このやり方が取れる限り、採用面接のような求人側による事前の評価は必要なく、お試し的にやらせてみて、その結果を見てから判断できる。試験にしろ面接にしろ、実際のパフォーマンスの結果とは違う軸で評価しなくてはならない以上、外れも多いしリスクも多い。本当に採りたかった人材を見抜くには相当な「人を見る目」が要求されるし、そのような眼力をもっている人は極めて少ない。結果、当り障りのない人材を採用してリスクを避けることになる。

それに対し、実際にやらせてみてその結果で評価するというのは、機会の平等を実現しているし、前回述べたような意味で極めてフェアである。このようなやり方が定着したのはは、そもそもアメリカの開拓時代とかゴールドラッシュの頃などにおいては、誰もが互いにどこの馬の骨とも知れないような見ず知らずの相手と組んで何かをやるしかなかったからだ。
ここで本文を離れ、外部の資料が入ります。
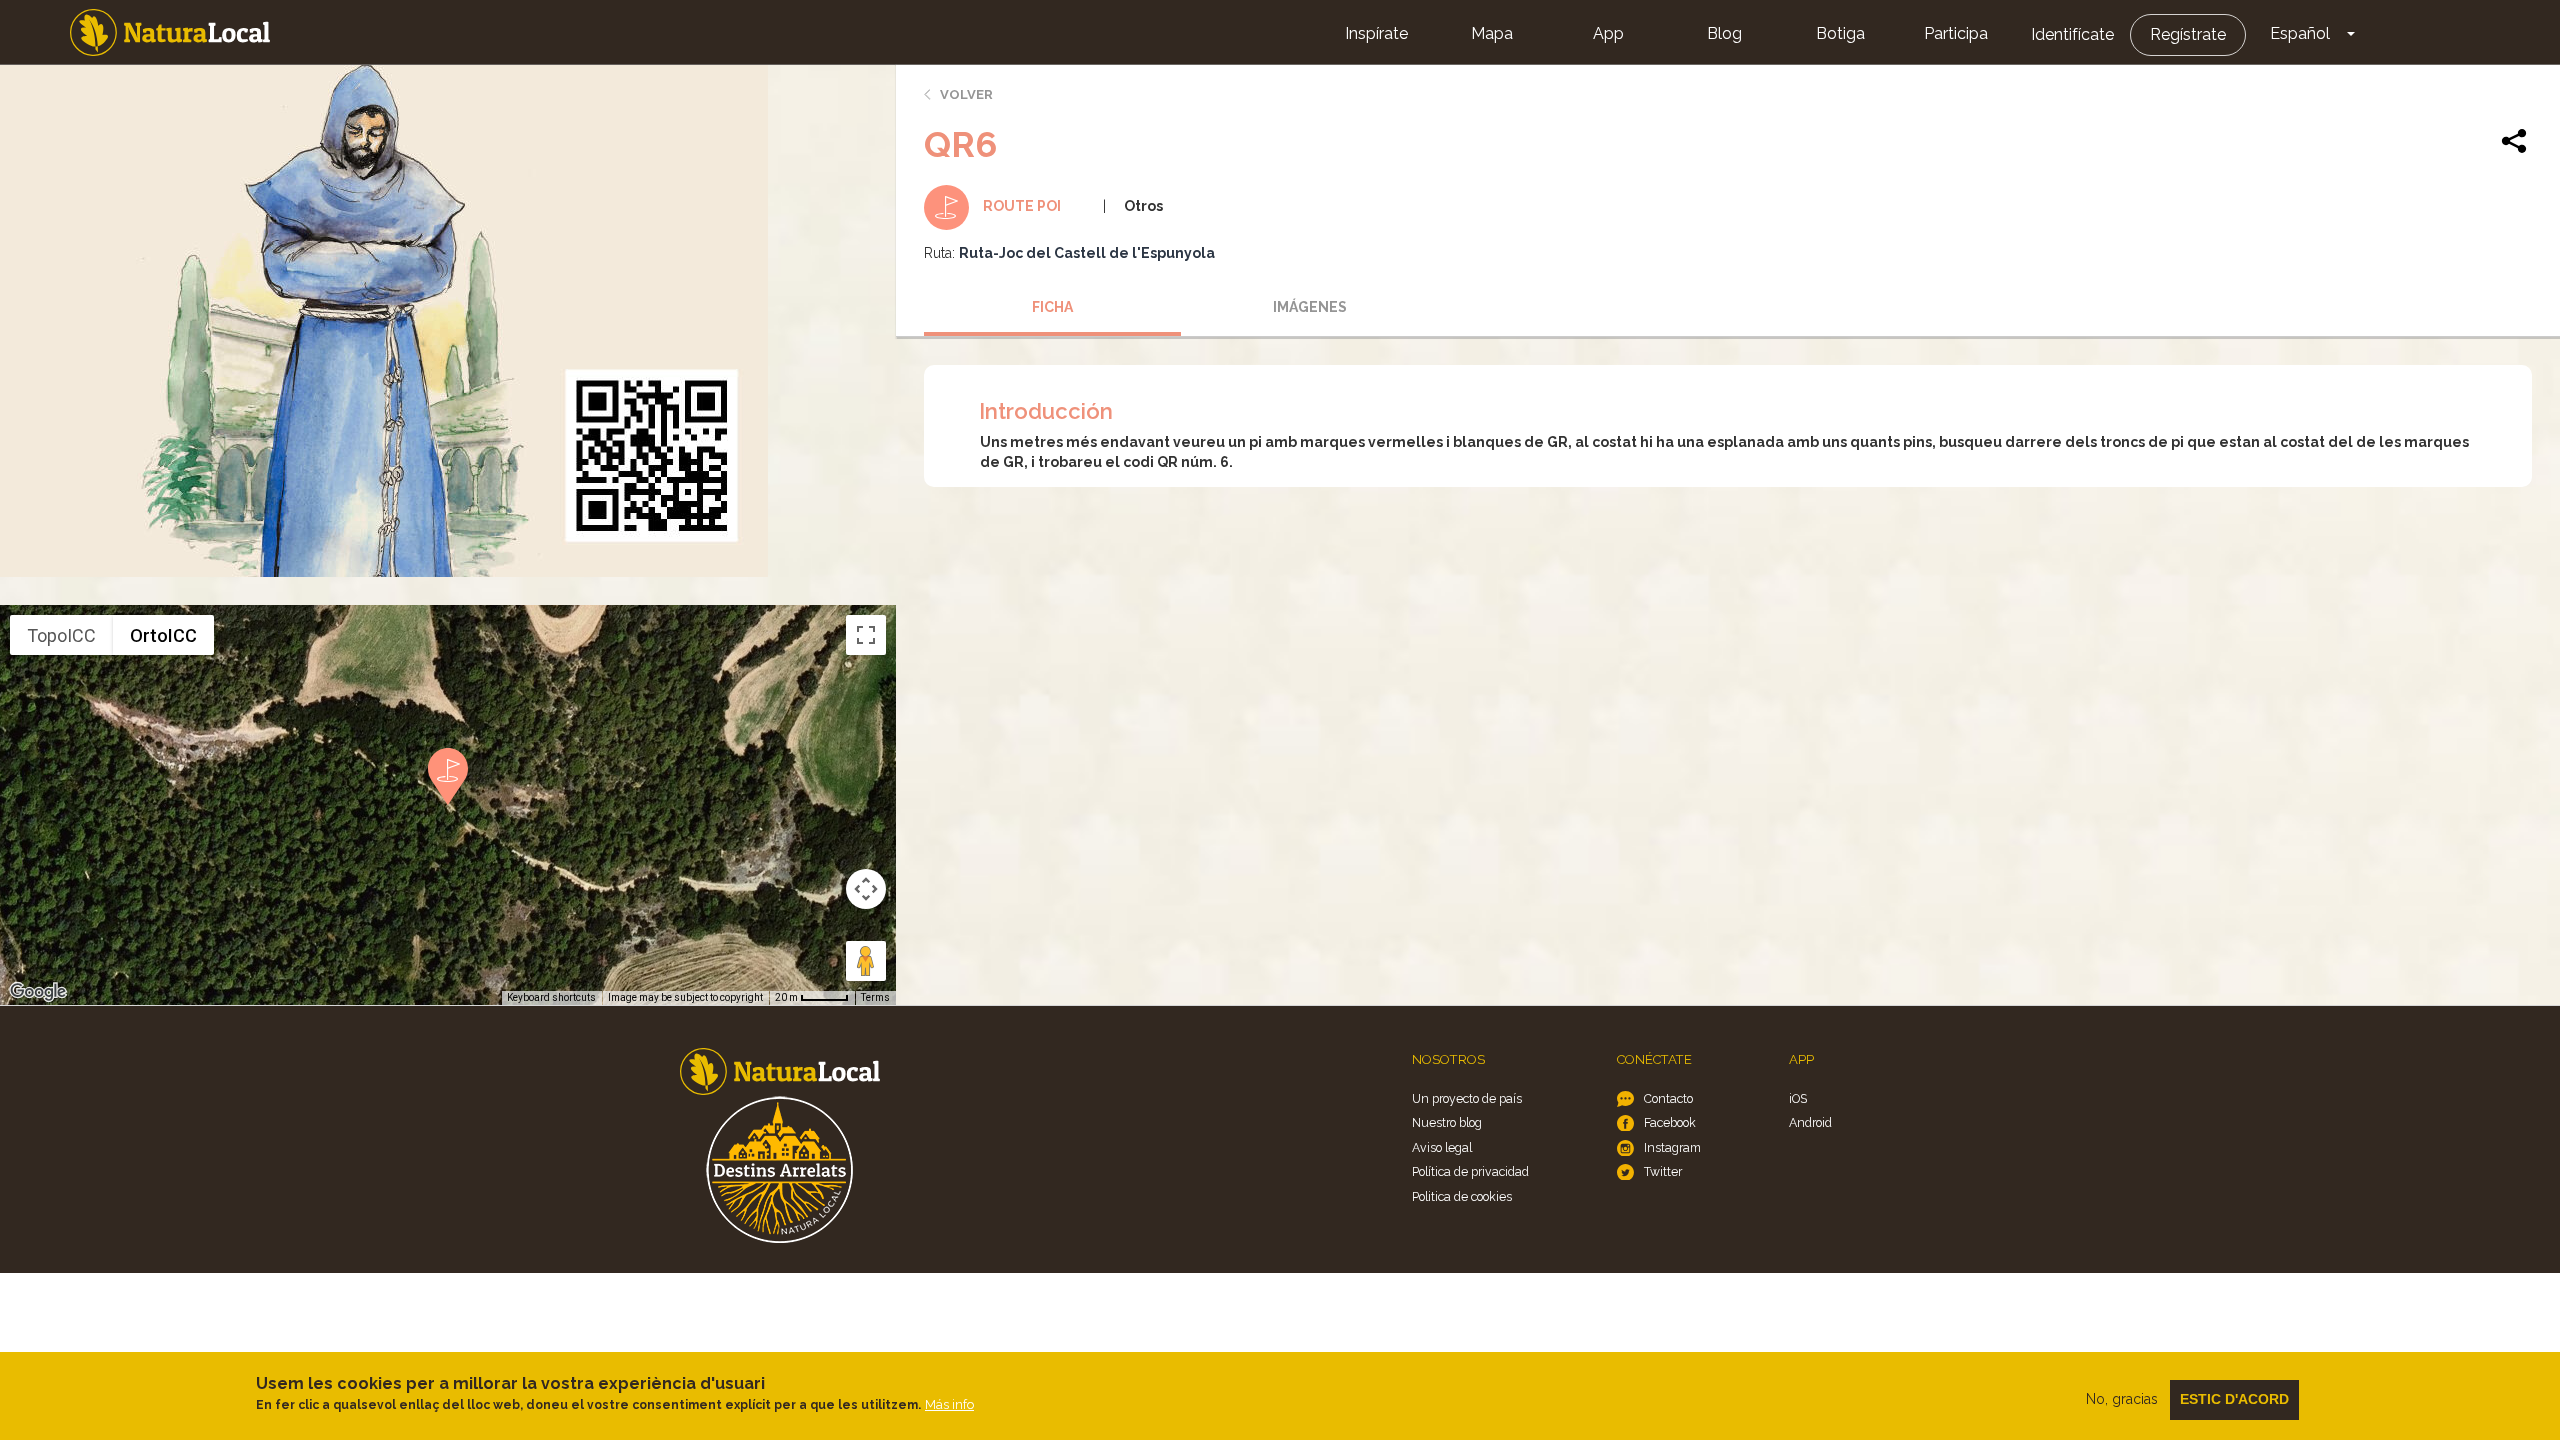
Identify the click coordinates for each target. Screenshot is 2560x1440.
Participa (1956, 33)
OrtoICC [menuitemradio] (163, 635)
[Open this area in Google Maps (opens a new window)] (38, 992)
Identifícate (2072, 34)
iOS (1798, 1098)
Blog (1724, 33)
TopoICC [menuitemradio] (61, 635)
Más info (949, 1404)
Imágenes (1310, 307)
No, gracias (2122, 1399)
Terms (875, 997)
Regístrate (2188, 34)
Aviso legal (1442, 1147)
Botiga (1840, 33)
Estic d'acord (2234, 1399)
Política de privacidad (1470, 1171)
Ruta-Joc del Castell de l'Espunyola (1087, 253)
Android (1810, 1122)
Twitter (1663, 1171)
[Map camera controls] (866, 889)
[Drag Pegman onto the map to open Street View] (866, 961)
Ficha (1052, 307)
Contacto (1668, 1098)
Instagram (1672, 1147)
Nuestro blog (1447, 1122)
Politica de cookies (1462, 1196)
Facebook (1670, 1122)
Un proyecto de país (1467, 1098)
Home (170, 32)
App (1608, 33)
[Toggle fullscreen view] (866, 635)
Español (2300, 33)
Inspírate (1376, 33)
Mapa (1492, 33)
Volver (966, 94)
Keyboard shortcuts (551, 997)
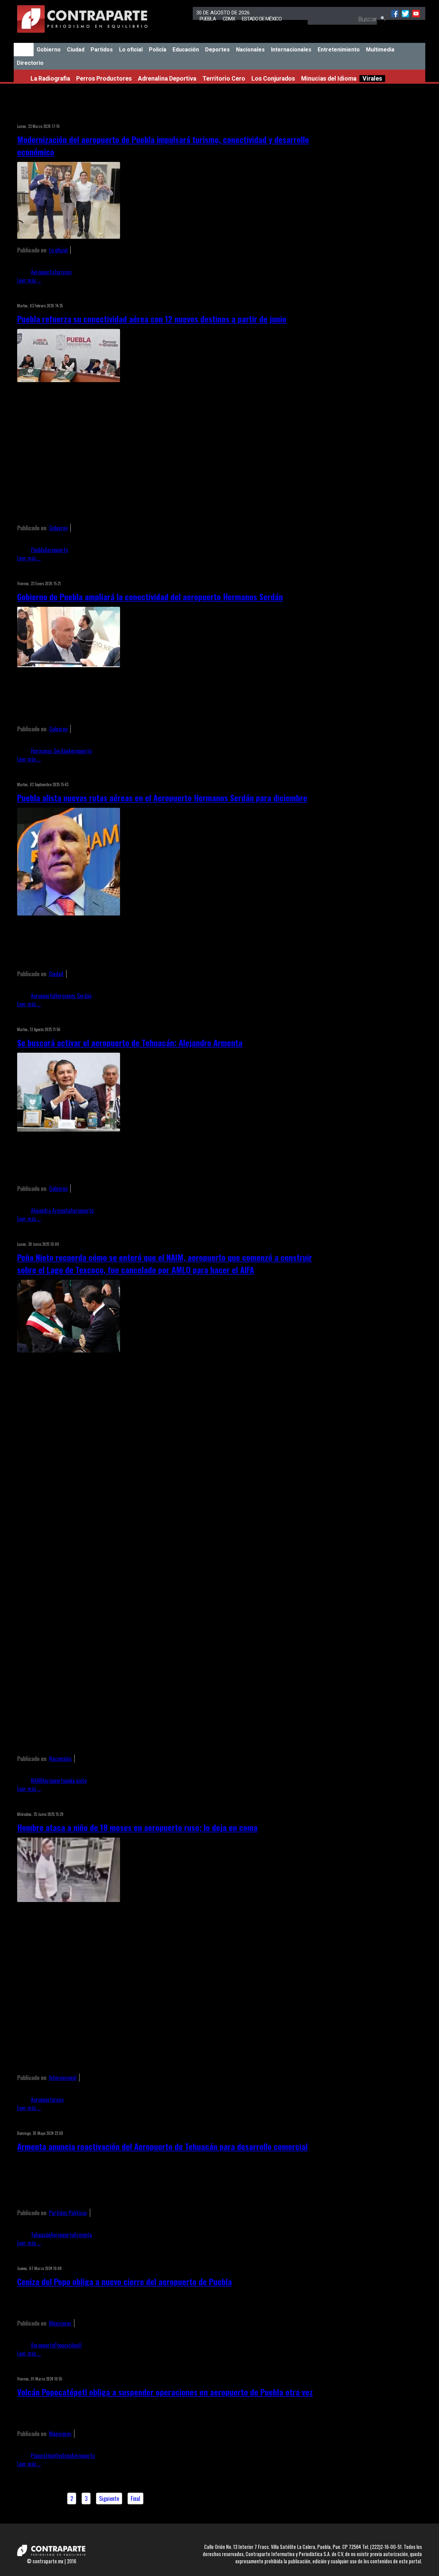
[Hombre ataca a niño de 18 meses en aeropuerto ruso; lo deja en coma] (68, 1899)
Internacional (62, 2077)
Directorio (30, 63)
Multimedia (380, 49)
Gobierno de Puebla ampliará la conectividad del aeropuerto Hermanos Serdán (150, 596)
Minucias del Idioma (328, 78)
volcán (64, 2455)
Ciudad (75, 49)
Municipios (60, 2323)
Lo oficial (131, 49)
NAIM (36, 1780)
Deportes (217, 49)
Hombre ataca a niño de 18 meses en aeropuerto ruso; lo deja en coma (137, 1827)
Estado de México (262, 19)
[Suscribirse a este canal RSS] (310, 117)
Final (135, 2498)
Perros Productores (104, 78)
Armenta (83, 2235)
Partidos (102, 49)
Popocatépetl (68, 2345)
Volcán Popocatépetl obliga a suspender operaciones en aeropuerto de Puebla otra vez (165, 2392)
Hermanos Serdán (49, 751)
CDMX (229, 19)
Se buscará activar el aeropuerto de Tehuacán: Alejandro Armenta (129, 1042)
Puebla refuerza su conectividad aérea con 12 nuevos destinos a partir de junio (151, 318)
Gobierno (49, 49)
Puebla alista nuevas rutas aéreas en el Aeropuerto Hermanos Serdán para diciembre (162, 797)
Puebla (208, 19)
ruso (58, 2099)
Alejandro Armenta (50, 1210)
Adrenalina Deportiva (167, 78)
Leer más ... (29, 280)
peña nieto (76, 1780)
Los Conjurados (273, 78)
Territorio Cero (223, 78)
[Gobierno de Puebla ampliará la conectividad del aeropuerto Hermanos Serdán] (68, 665)
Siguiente (109, 2498)
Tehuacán (40, 2235)
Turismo (62, 272)
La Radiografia (50, 78)
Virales (372, 78)
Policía (157, 49)
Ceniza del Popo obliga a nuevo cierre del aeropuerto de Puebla (124, 2281)
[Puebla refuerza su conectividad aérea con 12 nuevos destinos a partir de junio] (68, 380)
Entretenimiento (339, 49)
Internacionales (291, 49)
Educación (186, 49)
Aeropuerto (42, 272)
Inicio (24, 49)
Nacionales (250, 49)
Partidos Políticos (68, 2213)
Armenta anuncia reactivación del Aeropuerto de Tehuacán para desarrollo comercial (162, 2146)
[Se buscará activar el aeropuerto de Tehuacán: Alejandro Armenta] (68, 1129)
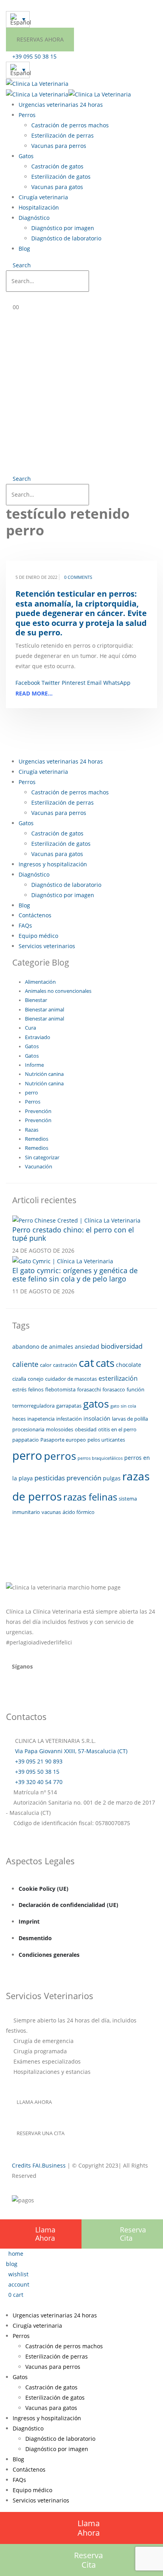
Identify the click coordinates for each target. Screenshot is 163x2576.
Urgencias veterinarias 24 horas (61, 104)
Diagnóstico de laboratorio (66, 238)
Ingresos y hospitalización (53, 864)
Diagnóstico (34, 217)
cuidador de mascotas (71, 1378)
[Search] (97, 281)
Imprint (29, 1921)
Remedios (36, 1139)
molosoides (59, 1429)
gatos (96, 1404)
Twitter (51, 682)
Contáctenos (35, 915)
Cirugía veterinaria (43, 197)
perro (31, 1092)
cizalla (19, 1378)
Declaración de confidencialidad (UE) (68, 1905)
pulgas (112, 1478)
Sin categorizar (42, 1157)
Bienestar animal (44, 1009)
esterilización (118, 1378)
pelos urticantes (106, 1439)
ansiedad (87, 1346)
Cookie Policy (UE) (43, 1888)
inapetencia (41, 1418)
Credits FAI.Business (39, 2165)
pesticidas (49, 1477)
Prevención (38, 1111)
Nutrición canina (44, 1074)
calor (45, 1364)
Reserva (133, 2233)
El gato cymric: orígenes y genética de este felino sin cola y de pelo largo (75, 1274)
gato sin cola (123, 1406)
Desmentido (35, 1938)
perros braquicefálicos (100, 1458)
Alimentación (40, 982)
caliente (25, 1364)
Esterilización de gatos (61, 176)
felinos (36, 1389)
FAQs (25, 925)
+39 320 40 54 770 (38, 1782)
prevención (83, 1477)
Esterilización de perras (62, 135)
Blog (24, 248)
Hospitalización (39, 207)
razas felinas (90, 1496)
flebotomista (60, 1389)
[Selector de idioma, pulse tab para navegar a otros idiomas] (18, 19)
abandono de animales (42, 1346)
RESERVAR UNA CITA (40, 2133)
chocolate (128, 1364)
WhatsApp (117, 682)
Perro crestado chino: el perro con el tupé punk (73, 1234)
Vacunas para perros (58, 145)
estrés (19, 1389)
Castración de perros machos (70, 125)
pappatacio (25, 1439)
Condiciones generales (49, 1954)
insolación (96, 1418)
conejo (36, 1378)
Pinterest (73, 682)
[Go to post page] (76, 1220)
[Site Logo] (37, 83)
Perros (27, 115)
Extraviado (37, 1037)
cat (86, 1362)
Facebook (27, 682)
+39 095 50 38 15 (36, 1771)
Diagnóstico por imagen (62, 228)
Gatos (26, 156)
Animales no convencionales (58, 991)
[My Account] (13, 297)
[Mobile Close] (2, 2305)
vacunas (51, 1512)
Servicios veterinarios (47, 946)
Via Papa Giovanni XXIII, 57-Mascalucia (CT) (70, 1751)
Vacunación (38, 1166)
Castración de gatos (57, 166)
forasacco (113, 1389)
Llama (45, 2233)
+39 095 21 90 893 (38, 1761)
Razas (31, 1129)
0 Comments (78, 577)
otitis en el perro (117, 1429)
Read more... (34, 693)
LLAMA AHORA (34, 2101)
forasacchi (89, 1389)
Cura (30, 1027)
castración (65, 1364)
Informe (34, 1065)
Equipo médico (38, 935)
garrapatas (69, 1405)
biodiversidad (121, 1346)
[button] (18, 265)
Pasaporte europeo (63, 1439)
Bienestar (36, 1000)
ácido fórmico (79, 1512)
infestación (69, 1418)
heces (19, 1418)
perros (60, 1456)
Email (94, 682)
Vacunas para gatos (57, 187)
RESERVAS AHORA (40, 39)
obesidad (86, 1429)
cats (105, 1363)
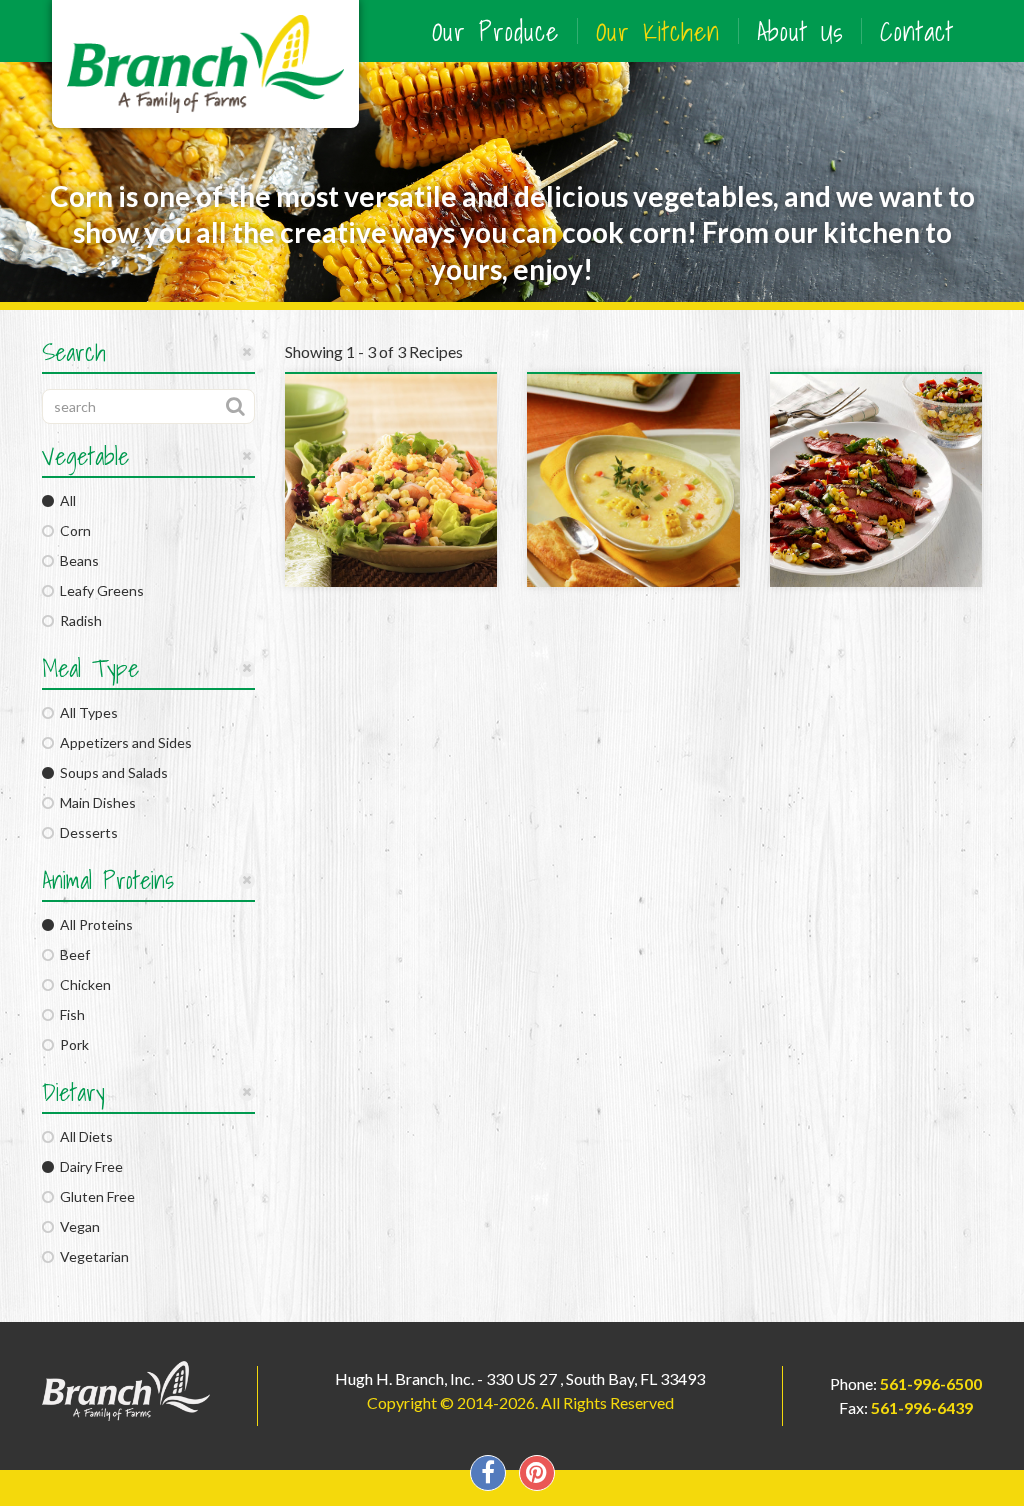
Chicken (82, 984)
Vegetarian (91, 1256)
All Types (86, 712)
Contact (917, 31)
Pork (71, 1044)
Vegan (77, 1226)
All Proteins (93, 924)
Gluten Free (94, 1196)
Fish (69, 1014)
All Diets (83, 1136)
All (65, 500)
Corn (72, 530)
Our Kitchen (658, 31)
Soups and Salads (111, 772)
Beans (76, 560)
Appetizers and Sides (123, 742)
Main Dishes (95, 802)
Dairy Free (88, 1166)
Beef (72, 954)
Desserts (86, 832)
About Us (800, 31)
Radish (78, 620)
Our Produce (495, 31)
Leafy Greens (99, 590)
ひとまず一緒にやってみて、その上で使えるヤツを見つけるという積み重ねの中から出てきたものである。

相手を評価したり、ましてや信じたりしていなくとも、ひとまずやってみて、それでウマく行けば半信半疑なままでも次のステップに行けばいいし、ダメならそいつとはオサラバすればそれっきりで済んでしまう。極めて合理的だし、腐れ縁もない。さらに万が一の偶然の可能性も担保できる。このポイントは「ダメならすぐクビにできる」ところにある。結果が全てという意味では、求人側からも求職側からも透明性がありフェアな仕組みになっている。

ある意味、ヨーロッパにおいても古くから貴族社会の伝統があり、既知の相手との関係性の中から信用を背負ってゆくというやり方があったし、日本においても経済と市民文化が発展した江戸時代に、社会的な評判を前提にした評価のやり方が定着した。しかし、このアメリカならではの刹那的な関係性は、極めてチャンスを生み出す可能性を秘めていた。「ひとまずやらせてみせて、評価はその結果次第」というやり方は社会の平等をもたらす。

過去の経験に関わらず誰にもチャンスが開かれているという意味では、隠れた才能を見つけ出すことにも繋がる。その一方で名声や実績ではなく、目の前でやったことを評価するという意味では、評価する側の眼力も試されることになる。ボンクラを見抜けなかったのは、見抜けなかったほうの自己責任ということになる。そうならないためにも、逸材をしっかり見出す眼力を鍛えなくてはいけないし、そういう眼力のある雇用主のところには人材が集まることになる。

この精神の基本は、ピルグリム・ファーザーズのピューリタンから続くプロテスタンティズムにある。「In God We Trust」の神と個の契約が社会のベースとなっている以上、ひとまず「神の前で平等」であるため、まずはやらせてみる。その上で結果は人が判断するものなので、「人の前で平等でない」以上、だめならそれはアウトと判定できる。それを納得して受け入れられる価値観が共有されているからこそ、この強みが発揮されるのだ。

皮肉なことに、戦後の日本の労働法制を作ったのは米軍を中心とする進駐軍である。アメリカ自身がこの強みをよく知っているからこそ、日本においては容易に解雇できないようながんじがらめの労働法制をつくれば、日本の競争力を大きく割くことができると考えたのではないかと思ってしまう。極めて周到な占領政策である。確かにアメリカは実際の戦闘以上に、その後の日本の占領戦略について検討しつくしていたので、さもありなんというところだろうか。